After reading Enduring Love last month I felt I needed to put a few weeks between me and my next meeting with Ian McEwan. This book is part of my Personal Challenge which is simmering along nicely and a feeling of quite unwarranted pride came upon me when I realised was actually reading a Booker Prize winner when I embarked on Amsterdam. Yes, I know it is daft but there you go.
There was a scene in Enduring Love which I had to force myself to read as I just knew something horrible was about to happen. I could not explain why this feeling of menace crept upon me or how McEwan created it, but it was there and I had exactly the same feeling about two-thirds of the way through Amsterdam, this creeping reluctance to carry on reading. I did and, once again, finished the book thinking O My Gawd.

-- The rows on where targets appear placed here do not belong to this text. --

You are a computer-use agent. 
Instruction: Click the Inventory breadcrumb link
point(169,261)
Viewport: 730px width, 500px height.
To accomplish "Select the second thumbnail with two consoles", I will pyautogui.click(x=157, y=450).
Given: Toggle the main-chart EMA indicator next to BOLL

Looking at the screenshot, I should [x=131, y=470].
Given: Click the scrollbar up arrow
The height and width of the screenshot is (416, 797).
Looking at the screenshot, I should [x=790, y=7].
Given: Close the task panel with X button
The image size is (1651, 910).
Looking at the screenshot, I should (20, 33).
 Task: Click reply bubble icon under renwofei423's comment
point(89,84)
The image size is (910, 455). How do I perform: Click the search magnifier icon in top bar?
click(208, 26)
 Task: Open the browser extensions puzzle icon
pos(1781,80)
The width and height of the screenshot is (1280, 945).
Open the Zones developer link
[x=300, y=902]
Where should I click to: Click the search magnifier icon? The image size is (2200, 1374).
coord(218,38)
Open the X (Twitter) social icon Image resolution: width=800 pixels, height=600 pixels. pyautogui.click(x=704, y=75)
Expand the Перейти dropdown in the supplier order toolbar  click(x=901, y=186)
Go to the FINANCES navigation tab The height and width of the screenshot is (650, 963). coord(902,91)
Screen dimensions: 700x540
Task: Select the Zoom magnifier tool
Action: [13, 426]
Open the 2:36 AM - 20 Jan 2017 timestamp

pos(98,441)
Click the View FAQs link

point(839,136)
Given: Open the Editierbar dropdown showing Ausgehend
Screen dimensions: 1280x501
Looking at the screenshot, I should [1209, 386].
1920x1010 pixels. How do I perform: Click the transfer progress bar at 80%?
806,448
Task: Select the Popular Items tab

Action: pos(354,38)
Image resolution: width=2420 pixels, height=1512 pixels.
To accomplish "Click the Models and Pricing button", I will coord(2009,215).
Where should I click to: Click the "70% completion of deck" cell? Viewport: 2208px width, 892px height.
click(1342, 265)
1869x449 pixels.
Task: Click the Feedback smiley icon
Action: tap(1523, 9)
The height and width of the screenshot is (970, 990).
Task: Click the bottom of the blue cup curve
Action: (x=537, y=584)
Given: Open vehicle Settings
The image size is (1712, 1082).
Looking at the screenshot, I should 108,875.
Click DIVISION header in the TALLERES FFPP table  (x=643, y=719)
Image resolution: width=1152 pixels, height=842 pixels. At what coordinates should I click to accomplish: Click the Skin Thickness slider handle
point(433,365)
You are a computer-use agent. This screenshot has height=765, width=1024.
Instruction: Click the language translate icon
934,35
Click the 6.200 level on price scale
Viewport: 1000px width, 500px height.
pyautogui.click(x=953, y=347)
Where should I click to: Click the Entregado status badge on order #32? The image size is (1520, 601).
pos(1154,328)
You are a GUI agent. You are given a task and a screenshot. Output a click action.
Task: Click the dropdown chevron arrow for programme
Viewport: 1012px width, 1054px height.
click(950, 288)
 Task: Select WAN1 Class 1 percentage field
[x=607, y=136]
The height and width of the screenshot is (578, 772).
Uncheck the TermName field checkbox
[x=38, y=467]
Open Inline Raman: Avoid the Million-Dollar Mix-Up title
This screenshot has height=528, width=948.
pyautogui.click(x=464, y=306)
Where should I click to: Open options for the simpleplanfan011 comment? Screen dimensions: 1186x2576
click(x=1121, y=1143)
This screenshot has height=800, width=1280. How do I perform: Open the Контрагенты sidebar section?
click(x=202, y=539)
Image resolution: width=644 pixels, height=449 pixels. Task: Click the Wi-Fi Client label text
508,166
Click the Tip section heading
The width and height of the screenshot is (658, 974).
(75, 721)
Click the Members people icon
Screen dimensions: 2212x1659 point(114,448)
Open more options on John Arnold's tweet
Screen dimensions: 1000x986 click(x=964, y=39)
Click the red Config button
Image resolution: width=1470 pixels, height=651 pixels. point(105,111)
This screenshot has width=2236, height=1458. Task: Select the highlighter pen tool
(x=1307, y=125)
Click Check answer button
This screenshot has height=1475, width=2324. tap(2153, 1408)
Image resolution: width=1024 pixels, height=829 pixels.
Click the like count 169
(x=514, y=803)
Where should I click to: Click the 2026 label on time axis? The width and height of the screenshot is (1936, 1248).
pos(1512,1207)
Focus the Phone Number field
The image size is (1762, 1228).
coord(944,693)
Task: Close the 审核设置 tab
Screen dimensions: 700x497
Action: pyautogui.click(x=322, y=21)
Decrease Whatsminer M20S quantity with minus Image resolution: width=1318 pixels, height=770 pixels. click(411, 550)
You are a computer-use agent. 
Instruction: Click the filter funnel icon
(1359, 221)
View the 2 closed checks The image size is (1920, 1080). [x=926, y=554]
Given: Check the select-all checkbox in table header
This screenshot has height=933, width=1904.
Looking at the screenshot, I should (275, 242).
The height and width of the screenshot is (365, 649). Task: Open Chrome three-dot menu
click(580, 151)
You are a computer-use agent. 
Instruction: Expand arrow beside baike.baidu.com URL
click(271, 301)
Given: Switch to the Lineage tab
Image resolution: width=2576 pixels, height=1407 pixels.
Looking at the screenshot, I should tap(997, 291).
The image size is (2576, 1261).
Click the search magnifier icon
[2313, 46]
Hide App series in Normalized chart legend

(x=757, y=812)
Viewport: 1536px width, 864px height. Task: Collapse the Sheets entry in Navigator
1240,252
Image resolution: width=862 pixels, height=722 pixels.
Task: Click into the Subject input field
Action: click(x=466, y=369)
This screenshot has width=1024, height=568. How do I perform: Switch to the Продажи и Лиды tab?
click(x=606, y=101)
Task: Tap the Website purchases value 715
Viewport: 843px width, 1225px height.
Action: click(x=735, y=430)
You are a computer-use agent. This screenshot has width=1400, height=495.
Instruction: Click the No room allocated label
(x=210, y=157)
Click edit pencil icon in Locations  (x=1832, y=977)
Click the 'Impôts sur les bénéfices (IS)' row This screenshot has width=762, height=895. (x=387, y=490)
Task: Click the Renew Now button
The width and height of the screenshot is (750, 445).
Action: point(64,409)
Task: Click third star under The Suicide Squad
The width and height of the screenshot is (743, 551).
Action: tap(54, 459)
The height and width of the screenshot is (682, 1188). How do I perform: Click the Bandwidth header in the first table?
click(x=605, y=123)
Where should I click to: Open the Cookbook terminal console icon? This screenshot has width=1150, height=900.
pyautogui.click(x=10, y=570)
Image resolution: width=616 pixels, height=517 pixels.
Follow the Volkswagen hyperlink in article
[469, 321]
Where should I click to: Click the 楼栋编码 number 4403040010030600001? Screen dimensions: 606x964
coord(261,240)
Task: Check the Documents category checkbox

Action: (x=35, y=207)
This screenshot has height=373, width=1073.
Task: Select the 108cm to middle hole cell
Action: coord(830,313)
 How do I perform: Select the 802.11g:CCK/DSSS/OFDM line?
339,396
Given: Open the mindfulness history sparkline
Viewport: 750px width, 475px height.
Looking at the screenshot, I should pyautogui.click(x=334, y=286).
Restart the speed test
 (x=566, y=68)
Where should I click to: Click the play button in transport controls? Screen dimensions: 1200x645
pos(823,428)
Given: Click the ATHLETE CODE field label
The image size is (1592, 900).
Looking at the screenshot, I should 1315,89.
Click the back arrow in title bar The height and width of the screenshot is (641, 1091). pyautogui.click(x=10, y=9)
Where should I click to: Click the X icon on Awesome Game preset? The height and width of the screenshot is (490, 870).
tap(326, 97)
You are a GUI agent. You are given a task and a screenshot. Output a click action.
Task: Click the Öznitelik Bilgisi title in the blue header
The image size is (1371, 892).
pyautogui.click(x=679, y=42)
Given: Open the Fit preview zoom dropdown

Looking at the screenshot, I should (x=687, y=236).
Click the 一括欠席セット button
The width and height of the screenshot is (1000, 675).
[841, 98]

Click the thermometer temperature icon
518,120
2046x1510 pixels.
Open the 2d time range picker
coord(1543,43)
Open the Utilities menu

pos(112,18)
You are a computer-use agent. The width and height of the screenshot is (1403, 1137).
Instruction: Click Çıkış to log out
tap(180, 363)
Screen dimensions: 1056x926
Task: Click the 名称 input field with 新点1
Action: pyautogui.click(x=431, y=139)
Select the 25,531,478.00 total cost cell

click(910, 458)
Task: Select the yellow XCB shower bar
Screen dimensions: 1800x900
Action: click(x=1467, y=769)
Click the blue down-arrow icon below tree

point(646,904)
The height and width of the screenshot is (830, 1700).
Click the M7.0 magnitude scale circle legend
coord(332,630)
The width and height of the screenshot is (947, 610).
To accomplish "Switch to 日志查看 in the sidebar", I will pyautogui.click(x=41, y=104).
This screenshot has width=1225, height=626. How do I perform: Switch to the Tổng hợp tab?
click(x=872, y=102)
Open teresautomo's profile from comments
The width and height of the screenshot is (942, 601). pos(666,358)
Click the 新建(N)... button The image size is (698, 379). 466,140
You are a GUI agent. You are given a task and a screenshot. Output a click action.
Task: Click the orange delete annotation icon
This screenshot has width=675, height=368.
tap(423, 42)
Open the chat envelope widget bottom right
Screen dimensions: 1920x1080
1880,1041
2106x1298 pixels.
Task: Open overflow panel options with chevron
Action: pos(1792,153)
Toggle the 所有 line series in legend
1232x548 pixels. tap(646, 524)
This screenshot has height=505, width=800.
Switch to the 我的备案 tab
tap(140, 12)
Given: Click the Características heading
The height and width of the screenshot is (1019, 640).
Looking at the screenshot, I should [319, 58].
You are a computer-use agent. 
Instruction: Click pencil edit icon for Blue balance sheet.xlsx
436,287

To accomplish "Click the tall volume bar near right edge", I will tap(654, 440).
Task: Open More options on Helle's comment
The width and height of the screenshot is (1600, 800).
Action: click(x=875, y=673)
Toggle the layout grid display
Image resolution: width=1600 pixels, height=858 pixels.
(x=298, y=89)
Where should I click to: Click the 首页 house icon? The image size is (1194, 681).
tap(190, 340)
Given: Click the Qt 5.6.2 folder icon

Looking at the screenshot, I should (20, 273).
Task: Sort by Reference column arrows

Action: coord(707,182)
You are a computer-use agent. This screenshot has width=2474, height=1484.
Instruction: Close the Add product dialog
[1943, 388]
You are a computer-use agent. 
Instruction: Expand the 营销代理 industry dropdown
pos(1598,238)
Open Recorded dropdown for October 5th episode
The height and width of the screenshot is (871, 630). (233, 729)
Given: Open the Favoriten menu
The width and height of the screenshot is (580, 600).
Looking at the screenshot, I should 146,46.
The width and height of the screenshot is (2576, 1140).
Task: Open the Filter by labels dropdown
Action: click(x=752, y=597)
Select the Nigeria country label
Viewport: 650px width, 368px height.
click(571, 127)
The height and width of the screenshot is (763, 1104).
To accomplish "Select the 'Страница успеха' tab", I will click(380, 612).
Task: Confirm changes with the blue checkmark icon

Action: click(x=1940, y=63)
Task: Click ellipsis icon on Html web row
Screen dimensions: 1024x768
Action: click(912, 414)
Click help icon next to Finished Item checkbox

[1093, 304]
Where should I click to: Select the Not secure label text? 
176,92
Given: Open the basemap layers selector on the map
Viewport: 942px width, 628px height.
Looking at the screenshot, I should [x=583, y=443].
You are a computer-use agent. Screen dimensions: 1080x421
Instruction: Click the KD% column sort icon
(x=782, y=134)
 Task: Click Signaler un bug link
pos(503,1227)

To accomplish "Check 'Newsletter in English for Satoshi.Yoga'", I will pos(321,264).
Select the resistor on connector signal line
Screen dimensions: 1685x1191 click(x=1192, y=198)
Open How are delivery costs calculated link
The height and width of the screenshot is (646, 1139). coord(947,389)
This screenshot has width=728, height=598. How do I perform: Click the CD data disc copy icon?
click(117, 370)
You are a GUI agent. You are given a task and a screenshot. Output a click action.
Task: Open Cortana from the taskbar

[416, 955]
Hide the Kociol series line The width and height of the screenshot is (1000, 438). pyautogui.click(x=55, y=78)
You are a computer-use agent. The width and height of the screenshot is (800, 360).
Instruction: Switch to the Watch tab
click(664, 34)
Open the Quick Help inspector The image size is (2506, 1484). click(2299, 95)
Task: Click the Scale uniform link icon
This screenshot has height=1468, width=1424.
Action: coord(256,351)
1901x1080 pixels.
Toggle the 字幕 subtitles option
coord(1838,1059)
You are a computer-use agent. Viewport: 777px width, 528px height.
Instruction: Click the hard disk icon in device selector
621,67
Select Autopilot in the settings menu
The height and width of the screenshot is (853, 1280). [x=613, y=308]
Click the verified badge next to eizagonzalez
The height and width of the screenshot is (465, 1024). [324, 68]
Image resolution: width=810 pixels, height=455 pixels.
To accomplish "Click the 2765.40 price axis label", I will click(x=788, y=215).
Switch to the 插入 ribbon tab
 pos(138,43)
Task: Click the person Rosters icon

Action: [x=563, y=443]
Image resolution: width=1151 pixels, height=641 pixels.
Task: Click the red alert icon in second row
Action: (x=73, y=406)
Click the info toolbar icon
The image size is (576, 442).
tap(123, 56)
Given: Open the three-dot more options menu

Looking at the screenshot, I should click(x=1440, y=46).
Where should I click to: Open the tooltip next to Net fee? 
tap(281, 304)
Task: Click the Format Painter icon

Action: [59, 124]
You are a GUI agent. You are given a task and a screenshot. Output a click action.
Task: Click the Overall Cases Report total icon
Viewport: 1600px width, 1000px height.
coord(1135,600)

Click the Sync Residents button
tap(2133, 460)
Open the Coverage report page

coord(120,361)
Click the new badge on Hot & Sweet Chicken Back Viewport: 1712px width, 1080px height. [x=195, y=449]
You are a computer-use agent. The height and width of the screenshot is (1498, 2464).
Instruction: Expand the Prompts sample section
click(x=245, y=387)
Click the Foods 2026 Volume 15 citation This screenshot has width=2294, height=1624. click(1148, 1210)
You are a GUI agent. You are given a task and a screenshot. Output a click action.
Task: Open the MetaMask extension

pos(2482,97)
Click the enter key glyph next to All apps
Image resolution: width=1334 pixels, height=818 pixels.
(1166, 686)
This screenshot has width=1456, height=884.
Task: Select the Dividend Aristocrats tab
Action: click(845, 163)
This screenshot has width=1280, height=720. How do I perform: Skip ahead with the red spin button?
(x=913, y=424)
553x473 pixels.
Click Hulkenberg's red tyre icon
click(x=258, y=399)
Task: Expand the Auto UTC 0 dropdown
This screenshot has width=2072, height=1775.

The book starts with a funeral. Molly Lane is being cremated after suffering a cruel debilitating illness during which her husband, George, cut her off from her friends and ex-lovers, three of which were attending at the crematorium. Clive Linley, a composer in the throes of composing the Millennial Symphony, Vernon Halliday the editor of an up market broadsheet and Julian Garmon, Foreign Secretary, heavily tipped to be the next Prime Minister.
One thing to remember at this stage if you come to the book new and fresh as I did (and only realised with hindsight) is that George, the widower, is an insignificant man jealous of Molly's ex-lovers. After I had finished reading Amsterdam, it seemed to me that all the unfolding events after Molly's death began and ended with George and for a man dismissed by all, his influence was pervasive. I cannot really say more about this without giving away the plot and the eventual outcome but will say I was left with mouth open when I read the final page and closed up the book. I was on the train home last week and was totally oblivious to all the usual disturbances around me as I read the last twenty pages (I had actually run over my lunch break that day as I lost track of time so absorbed was I) so could not express my feelings in any way.
McEwan's writing is so concise and economic. There is not a dot or comma wasted, every word counts and the narrative is lean and free from any embroidery or fancy flourishes. On the blurb we have a quote from the Daily Telegraph '....McEwan writes here with unobtrusive panache' which just about sums it up.
Amsterdam is only 178 pages long. Needs no more. Stunning.